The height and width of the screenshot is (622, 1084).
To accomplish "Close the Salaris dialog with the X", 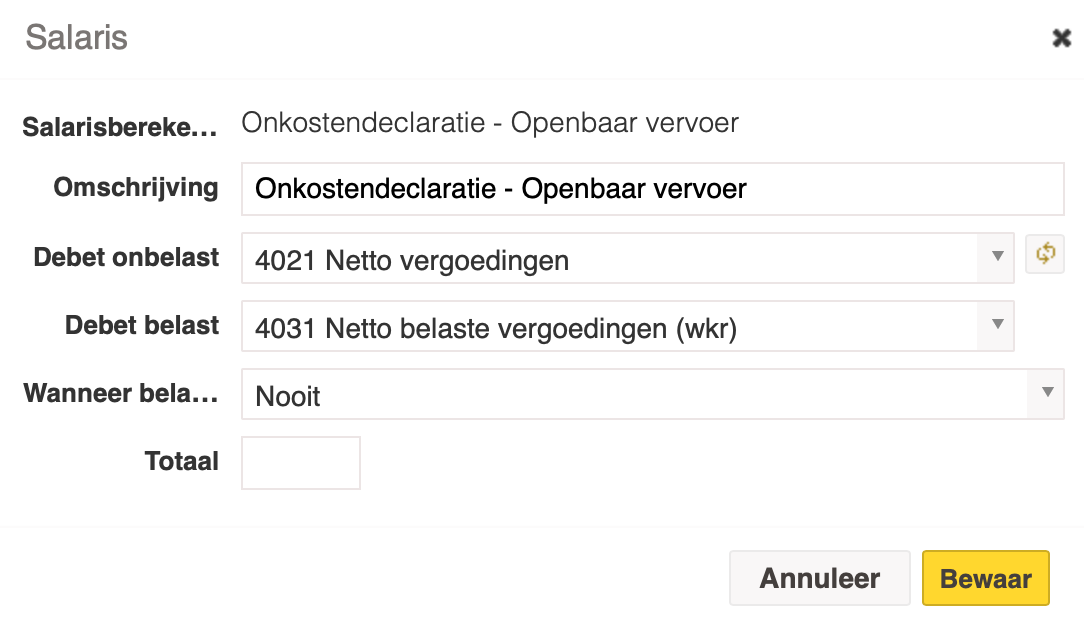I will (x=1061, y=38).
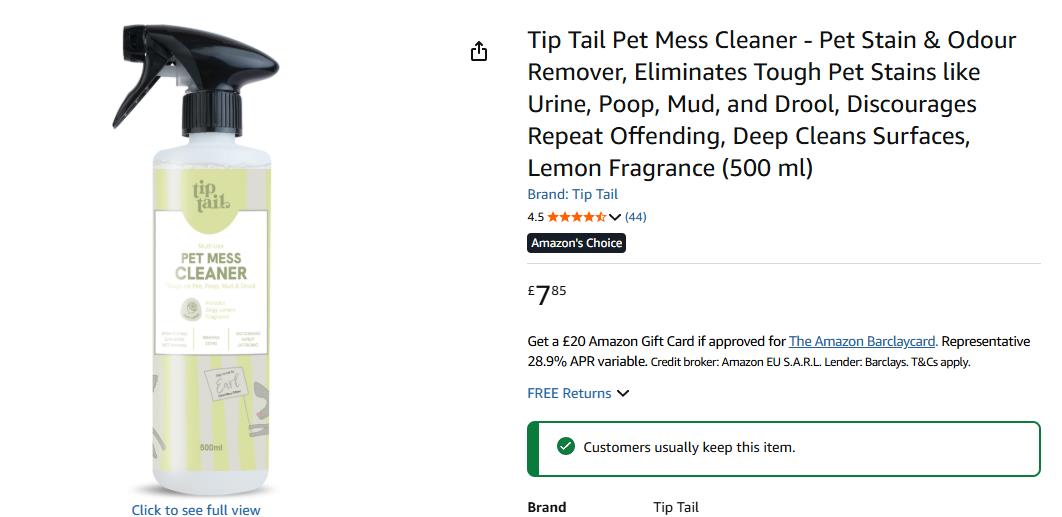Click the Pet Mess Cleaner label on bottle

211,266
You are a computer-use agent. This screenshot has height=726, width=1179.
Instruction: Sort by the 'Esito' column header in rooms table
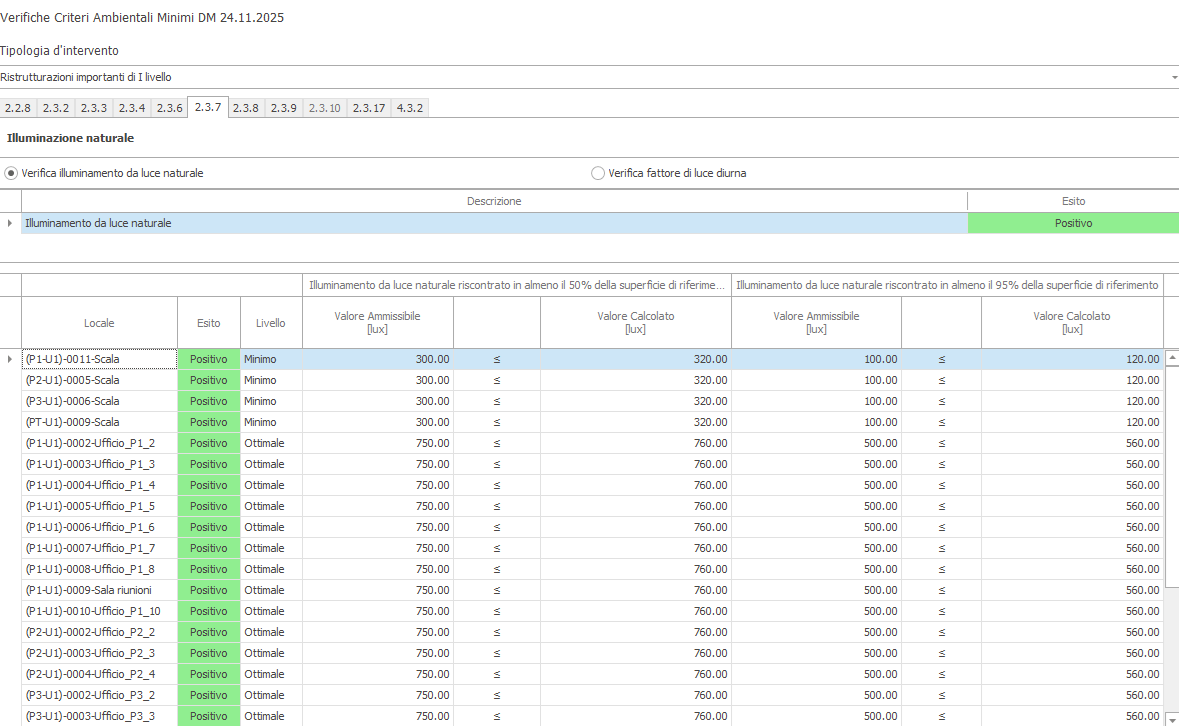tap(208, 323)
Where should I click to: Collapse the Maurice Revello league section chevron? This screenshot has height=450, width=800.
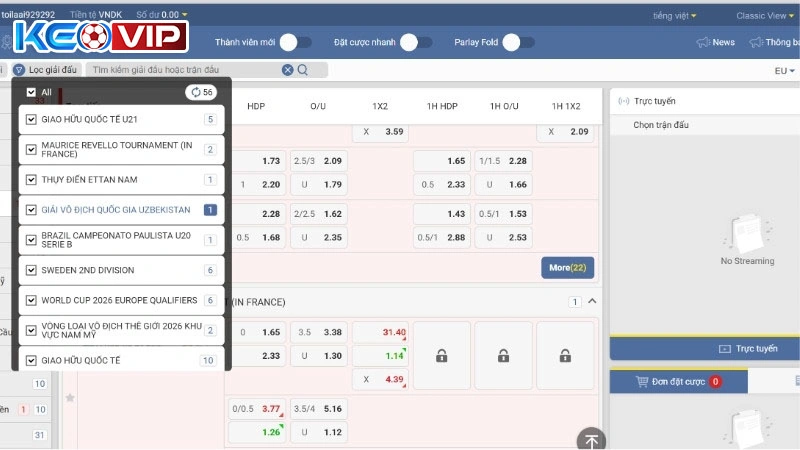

------------

◆ WHAT YOU NEED TO DO: Filter the data above, keeping only lines that include the string "screenshot".

◆ TASK OUTPUT:
The height and width of the screenshot is (622, 1084).
You are a computer-use agent. This screenshot has height=726, width=1179.
Where should I click to: Collapse the Maurice Revello league section chevron? This screenshot has height=450, width=800.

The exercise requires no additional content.